冒頭記事にある報告書は、こうした国際規範を無視した中国のやり方へのアメリカの苛立ちを現すものでもあるのでしょう。

【アフリカからの懸念】
中国からの投資を受ける国々からも、中国のやり方に対する懸念が指摘されています。

****アフリカ、新たな「中国型新植民地主義」に懸念の声*****
アフリカにおいて近年増大しつつある中国の影響力は、当初は熱狂的に受け入れられたものの、懸念する声が出始めている。「中国型新植民地主義」の危険性を指摘する専門家もいる。
アフリカ連合(AU)の経済部門の専門家は、「アフリカは、新植民地主義の一種から別の中国型新植民地主義へとやみくもに飛び移ってはいけない」と話す。
こうした態度は、2000年に中国・北京で第1回中国アフリカ協力フォーラムが開かれたころの熱狂とは対照的だ。フォーラムで、中国はほかの多くの国々とは異なり、資金源を多様化する手段として民主改革への条件は付けない支援を約束した。
アフリカには、中国からの輸入品の質が悪い、中国企業はアフリカへの技術移転をほとんどしない、中国は原油以外にはほとんど輸入していないためにアフリカ・中国間の貿易が不均衡、などの不満がある。(中略)

■慈悲深い中国、は幻想
南アフリカの研究者、Tsidiso Disenyana氏は、中国のアフリカに対する巨大インフラ建設計画は、地元経済に直接には利益を与えていないと指摘する。創出されるお金が国内経済には流通しないからだという。「中国は、自国の技術者や労働者を送り込んでくる。この国には熟練者、特に技術者が慢性的に不足していることは分かっているが、われわれは、地元の労働者に技術移転や訓練を実施するといった内容の条項を付け加える必要がある」(Disenyana氏)
一方、AUの中国大使は、中国政府はアフリカの債務を帳消しにする、アフリカ大陸への直接支援を倍増、関税を免除するなど、中国アフリカ協力フォーラムで合意された条項の大半を履行していると主張する。

一部の専門家は、アフリカの短絡的な発想を戒めている。ベナンのあるエコノミストは、「中国が必要な資源を探し求めるのは普通のことだ。しかし、その原材料を切望する様子に直面すると、人々は資源が無尽蔵ではないことを忘れているかのごとく、やみくもに熱中しているように見える。この場所を好きだからだとかわれわれが貧困状態を訴え続けてきたのでこの慈悲深い大国がやってきた、という幻想をアフリカ人はやめるべきだ。今日は中国でも、明日はインドやブラジルがやってくるかもしれない。彼らもまたアフリカの資源を狙っている」と話した。【10月6日 AFP】
***********************

“慈悲深い中国”なんて幻想があることすら驚愕ですが、中国も“大国”として国際社会で振舞うのであれば、これまでのような“なりふり構わない自国利益優先主義” を脱して、相手国への影響・国際社会との協調という面にもっと目をむけるべきでしょう。

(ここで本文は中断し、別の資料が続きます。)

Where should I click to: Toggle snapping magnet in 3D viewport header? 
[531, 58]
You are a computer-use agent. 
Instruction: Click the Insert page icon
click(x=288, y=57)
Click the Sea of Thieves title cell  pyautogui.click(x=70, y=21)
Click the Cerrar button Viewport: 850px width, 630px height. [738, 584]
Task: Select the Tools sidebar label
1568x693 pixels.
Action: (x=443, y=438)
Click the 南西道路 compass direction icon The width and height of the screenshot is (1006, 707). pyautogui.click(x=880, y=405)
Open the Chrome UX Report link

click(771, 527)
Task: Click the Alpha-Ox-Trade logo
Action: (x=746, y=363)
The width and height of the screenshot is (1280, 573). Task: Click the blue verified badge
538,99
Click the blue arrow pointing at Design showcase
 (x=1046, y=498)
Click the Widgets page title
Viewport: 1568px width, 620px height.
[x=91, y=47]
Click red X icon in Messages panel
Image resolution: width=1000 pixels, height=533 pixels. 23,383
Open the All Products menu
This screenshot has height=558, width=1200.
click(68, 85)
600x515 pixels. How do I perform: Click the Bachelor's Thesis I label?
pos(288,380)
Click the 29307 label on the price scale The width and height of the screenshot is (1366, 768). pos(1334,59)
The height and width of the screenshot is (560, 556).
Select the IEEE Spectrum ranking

もっとも、その中国が相手国に“モラル”を要求する場面もありました。
13日に訪中したプーチン・ロシア首相との会談で、“ロシア当局が、中国人の出稼ぎ商人が集まるモスクワの市場を閉鎖し、密輸の疑いで数千億円相当の商品を押収した問題では、中国側はわいろで不法通関させるロシア税関の腐敗を指摘している。これに対し、両国は通関手続きの透明化を図るなど監督を強化する覚書に調印した。”【10月13日 朝日】とのことです。
モラルに欠けるのは中国だけではありません。
リベートを求めるアフガニスタンやアフリカ諸国も同様です。